Records supplied:
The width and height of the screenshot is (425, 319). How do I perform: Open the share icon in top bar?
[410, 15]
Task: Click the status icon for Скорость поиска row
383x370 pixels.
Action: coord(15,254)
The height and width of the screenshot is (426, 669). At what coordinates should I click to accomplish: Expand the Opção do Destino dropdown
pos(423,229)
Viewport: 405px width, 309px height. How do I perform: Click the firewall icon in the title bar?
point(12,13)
==
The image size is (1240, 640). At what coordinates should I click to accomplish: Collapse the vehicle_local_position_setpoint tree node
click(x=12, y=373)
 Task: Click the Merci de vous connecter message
--
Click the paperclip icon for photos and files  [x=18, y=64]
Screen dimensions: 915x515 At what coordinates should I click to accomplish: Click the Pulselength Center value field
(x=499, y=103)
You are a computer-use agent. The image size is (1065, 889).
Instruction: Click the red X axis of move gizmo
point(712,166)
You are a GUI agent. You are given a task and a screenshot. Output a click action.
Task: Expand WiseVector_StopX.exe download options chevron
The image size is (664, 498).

Assigned task: Your answer should consist of the lines of the listing that contain "agent", copied as they stand.

Task answer:
You are a computer-use agent. The image size is (1065, 889).
You are a GUI agent. You are given a task and a screenshot. Output a click action.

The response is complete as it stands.